The Tobacco Barn Preservation Mini-Grant Fund is accepting applications for small grants to stabilize the structure and fix up the exterior of historic tobacco barns, while maintaining the original architectural style.
JTI – Japan Tobacco International – bought out RJ Reynolds a few years ago, and has offices all over the world, including a large office and warehouse in Danville, Va. The company has given Preservation Virginia $100,000 for the project, which spans Pittsylvania and Halifax counties in Virginia, as well as Caswell County.
“JTI has a lot of tobacco growers in this area,” said Preservation Virginia’s Sonja Ingram. “This time of year their warehouse is stacked to the ceiling. The tobacco grown here is always considered the best grown all over the world.”
Ingram introduced the project to about three dozen farmers who gathered at the library last Tuesday night. She has since held similar workshops in Chatham and South Boston, Va.
In 2009, Preservation Virginia began listing the tobacco barns of Pittsylvania County.
“It created more interest than any other sites ever on our endangered list,” said Ingram. “It turned into a full-fledged program.”
The non-profit group held two educational workshops and did an architectural survey of 200 barns there.
“We’re also doing an oral history project, so if you know of any elderly tobacco farmers in this area, let us know,” said Ingram.
And now, with JTI’s money, Preservation Virginia is now offering mini-grants for tobacco barn restoration. While it’s a pilot project the first year, the non-profit hopes to work with JTI another year, and maybe longer.
“This first year, we’re looking at barns that can be repaired,” explained Ingram. “We want to do as many as we can.”
She said roof repair is important, since water deteriorates the logs. The other main areas of repair are the foundation and siding.
“Is the barn leaning? It’s repairable,” said Ingram, adding that the barn can be jacked up to repair the foundation. “A lot of times the foundation stones are there, but they may be scattered.”
And some contractors have logs from salvaged barns that can be used for replacements.
The mini-grants allow for up to $4,500 per barn, but owners can add their own money to it for more extensive repairs – as long as they include their intent on the grant application.
The property owners will not have to handle any money; the funds will go from Preservation Virginia right to the contractors working on the project.
“We have a large list of contractors,” said Ingram. “A lot of people can do roofs; we’re looking for people with experience in log building. We have three to four in Caswell County already.”
One Caswell farmer asked if barn owners had an obligation to maintain the structure after the grant work was completed.
“We didn’t institute anything, but most of the time, if you have a tobacco barn and it’s not in bad shape, you’ve already been a good steward,” replied Ingram.

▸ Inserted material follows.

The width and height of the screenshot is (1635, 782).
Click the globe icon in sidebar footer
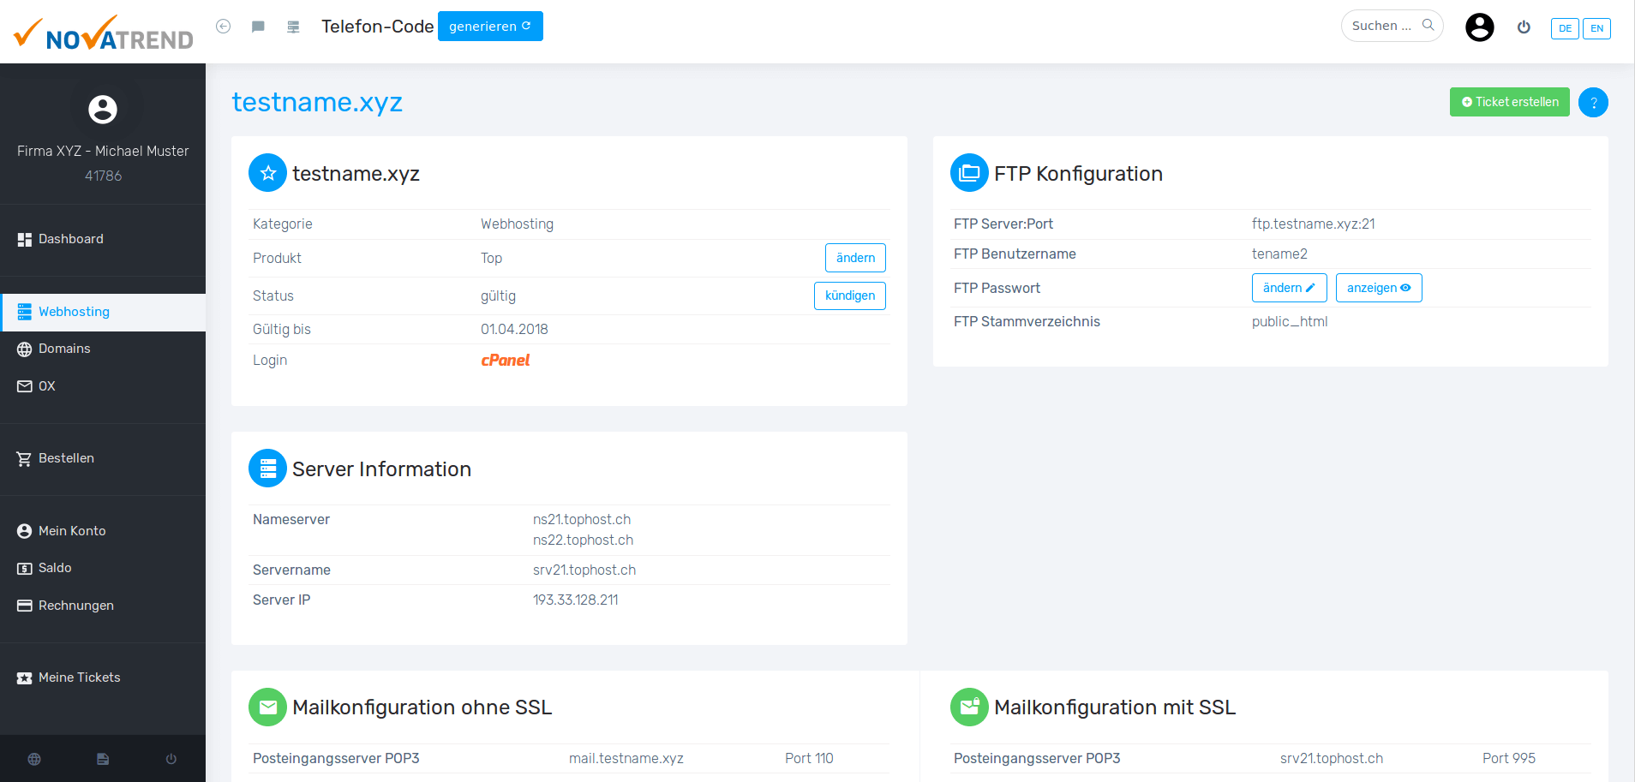(x=34, y=759)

“A lot of barns we drive bay and look at have trees growing up around them. In the rehab, are they cut back?” asked another farmer.

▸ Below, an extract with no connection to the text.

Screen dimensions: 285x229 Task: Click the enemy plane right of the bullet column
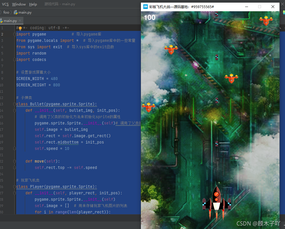[231, 78]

Ingram said yes, that trees and shrubs have to be removed so contractors can work.
“And some barns over the years were covered in other material like stucco, metal or tar paper. We’re not going to go in and rip it off,” said Ingram. “I’ve seen one completely covered in license plates as siding. It was amazing.”
The deadline to submit an application for a mini-grant is Jan. 15. For the following month, the barns will be ranked. Then staff members will visit the barns to make sure they are eligible. A grant review committee wills step in, and recipients will be announced on April 1. Repairs will be completed by September.
With an expected onslaught of applications, the barns will be prioritized. Higher rankings will go to barns that are visible from a public right-of-way or has some public benefit.
“If there is historical significance to your barn, put it on your application,” advised Ingram. “Is it part of a larger farm of generational farmers? Who built it and how old is it? It’s kind of like oral history in a way.”